1889 übernahm Abraham Gumbel die väterliche Bank und überführte sie nach dem genossenschaftlichen Gedanken in den „Heilbronner Bankverein“, dessen Geschäftsführer er bis zu seinem Tode war. Aus dem Heilbronner Bankverein ging die heutige Volksbank Heilbronn hervor. Er stand weiterhin der Sozialdemokratie nahe.
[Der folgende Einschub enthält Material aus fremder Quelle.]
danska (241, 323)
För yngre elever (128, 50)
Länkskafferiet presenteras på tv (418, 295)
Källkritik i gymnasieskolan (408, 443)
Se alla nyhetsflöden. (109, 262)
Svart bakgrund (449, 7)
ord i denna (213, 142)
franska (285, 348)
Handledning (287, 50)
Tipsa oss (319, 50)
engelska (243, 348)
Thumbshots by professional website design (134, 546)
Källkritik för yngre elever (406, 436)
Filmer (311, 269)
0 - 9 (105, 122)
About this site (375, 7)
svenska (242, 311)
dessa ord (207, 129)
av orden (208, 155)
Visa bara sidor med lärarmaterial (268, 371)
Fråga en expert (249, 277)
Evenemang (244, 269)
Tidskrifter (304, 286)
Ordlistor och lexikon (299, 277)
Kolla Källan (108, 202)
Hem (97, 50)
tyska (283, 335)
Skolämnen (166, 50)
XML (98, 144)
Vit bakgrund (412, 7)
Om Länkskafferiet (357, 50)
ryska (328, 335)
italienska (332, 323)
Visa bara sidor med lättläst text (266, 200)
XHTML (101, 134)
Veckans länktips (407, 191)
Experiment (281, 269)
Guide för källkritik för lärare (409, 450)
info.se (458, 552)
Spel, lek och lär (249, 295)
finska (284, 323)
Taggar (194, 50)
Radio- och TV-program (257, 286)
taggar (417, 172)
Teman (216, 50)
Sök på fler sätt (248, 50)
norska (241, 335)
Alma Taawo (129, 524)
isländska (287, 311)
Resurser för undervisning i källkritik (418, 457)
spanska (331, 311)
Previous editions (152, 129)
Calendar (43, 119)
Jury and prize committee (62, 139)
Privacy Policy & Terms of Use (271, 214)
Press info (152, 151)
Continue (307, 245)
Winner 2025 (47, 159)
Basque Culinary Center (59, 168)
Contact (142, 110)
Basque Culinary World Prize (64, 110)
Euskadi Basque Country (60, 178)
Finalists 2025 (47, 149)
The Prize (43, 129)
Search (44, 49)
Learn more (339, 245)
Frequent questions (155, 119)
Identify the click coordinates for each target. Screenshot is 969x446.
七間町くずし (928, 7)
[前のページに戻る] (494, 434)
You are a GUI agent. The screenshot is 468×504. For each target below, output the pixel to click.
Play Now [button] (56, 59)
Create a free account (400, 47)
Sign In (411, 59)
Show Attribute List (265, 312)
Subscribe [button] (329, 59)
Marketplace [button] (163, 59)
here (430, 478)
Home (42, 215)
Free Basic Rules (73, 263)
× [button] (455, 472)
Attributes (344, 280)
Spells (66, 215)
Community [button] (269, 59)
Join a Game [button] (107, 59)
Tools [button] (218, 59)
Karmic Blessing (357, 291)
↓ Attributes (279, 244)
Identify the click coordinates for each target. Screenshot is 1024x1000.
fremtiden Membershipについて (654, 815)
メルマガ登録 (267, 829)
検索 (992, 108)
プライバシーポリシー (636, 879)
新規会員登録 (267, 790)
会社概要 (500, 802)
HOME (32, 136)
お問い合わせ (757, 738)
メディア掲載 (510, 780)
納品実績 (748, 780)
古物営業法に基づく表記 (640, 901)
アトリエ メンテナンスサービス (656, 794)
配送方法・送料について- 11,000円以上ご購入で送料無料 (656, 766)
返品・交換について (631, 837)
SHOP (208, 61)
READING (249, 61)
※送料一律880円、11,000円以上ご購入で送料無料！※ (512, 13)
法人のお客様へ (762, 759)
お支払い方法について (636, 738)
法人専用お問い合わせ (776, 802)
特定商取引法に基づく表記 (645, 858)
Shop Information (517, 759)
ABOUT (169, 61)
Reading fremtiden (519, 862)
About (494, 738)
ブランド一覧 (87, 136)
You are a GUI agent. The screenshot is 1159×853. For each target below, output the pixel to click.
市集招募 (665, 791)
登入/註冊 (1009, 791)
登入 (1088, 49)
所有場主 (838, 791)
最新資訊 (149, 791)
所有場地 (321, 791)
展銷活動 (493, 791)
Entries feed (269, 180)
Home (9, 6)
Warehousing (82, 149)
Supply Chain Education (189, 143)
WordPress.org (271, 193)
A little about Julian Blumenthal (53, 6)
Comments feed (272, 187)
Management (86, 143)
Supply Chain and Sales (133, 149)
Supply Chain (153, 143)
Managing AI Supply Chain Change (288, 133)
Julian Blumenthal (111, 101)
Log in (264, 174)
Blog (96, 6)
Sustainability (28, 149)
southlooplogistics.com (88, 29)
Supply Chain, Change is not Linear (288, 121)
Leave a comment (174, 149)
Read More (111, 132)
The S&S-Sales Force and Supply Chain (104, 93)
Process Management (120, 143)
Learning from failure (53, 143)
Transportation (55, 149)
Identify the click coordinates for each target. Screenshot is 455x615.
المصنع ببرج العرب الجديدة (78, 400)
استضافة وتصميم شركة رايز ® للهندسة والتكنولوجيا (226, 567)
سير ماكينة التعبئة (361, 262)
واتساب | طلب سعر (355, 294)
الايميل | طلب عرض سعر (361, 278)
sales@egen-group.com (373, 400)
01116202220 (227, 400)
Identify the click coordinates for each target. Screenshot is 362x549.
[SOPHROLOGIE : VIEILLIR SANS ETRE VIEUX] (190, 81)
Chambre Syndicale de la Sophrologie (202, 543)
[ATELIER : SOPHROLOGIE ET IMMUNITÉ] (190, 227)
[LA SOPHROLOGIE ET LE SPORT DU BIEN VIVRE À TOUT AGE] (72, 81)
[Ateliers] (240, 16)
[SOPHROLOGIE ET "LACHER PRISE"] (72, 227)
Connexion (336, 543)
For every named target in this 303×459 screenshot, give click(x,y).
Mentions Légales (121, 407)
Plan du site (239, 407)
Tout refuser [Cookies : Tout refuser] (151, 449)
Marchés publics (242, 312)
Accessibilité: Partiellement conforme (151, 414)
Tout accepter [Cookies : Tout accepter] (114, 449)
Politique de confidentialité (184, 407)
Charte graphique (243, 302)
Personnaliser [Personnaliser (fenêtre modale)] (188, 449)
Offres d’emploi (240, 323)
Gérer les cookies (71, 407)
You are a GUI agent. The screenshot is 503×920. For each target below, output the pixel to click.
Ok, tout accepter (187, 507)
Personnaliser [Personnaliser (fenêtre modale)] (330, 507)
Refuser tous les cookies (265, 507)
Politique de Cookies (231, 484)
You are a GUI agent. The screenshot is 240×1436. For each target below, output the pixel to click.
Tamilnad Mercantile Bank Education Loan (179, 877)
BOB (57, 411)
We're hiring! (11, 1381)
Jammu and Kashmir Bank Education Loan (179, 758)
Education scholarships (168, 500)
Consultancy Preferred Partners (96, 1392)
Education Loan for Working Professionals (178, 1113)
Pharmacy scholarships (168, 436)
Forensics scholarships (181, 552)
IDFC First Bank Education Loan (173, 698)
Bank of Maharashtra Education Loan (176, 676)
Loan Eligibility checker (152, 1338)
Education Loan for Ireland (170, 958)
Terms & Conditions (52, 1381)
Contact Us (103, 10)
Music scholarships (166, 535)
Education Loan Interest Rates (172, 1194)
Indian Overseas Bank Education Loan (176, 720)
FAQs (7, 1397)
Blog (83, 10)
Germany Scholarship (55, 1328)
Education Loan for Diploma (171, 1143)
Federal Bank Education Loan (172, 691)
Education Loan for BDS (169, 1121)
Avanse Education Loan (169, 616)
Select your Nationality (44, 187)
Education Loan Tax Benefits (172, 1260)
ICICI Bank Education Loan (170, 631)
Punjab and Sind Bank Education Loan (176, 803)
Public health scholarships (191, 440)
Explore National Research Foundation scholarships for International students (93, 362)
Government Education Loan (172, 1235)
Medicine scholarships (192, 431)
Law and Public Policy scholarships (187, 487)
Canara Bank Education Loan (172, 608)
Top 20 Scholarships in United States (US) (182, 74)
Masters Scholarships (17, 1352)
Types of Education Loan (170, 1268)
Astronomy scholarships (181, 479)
Unter einem Pseudonym veröffentlichte er in der linken „Sonntagszeitung“ von Dr. Erich Schairer Artikel zu politischen, kulturellen und sozialkritischen Themen. Unter dem Eindruck der Ereignisse des Ersten Weltkriegs – sein jüngster Sohn starb wenige Wochen nach Kriegsbeginn im Sommer 1914 an der Front in Flandern – wurde er zu einem überzeugten Pazifisten und entschiedenem Gegner des Hohenzollernregimes. Schon früh warnte er vor dem Nationalsozialismus, dessen Machtübernahme er nicht mehr erleben musste.

Im Jahre 2009 stellte die Volksbank Heilbronn anlässlich der Feier ihres 100-jährigen Bestehens eine Büste ihres Gründers Abraham Gumbel im Foyer ihres Hauptgebäudes auf.

 

Arbeitsanregung

  • Legt eine Tabelle an, in der ihr wichtige Zeitereignisse und Lebensdaten Abraham Gumbels synoptisch gegenüberstellt.
JahrZeitereignisseLebensdaten Abraham Gumbels

  • Diskutiert über seinen Lebenslauf. Was erscheint euch daran besonders bemerkenswert?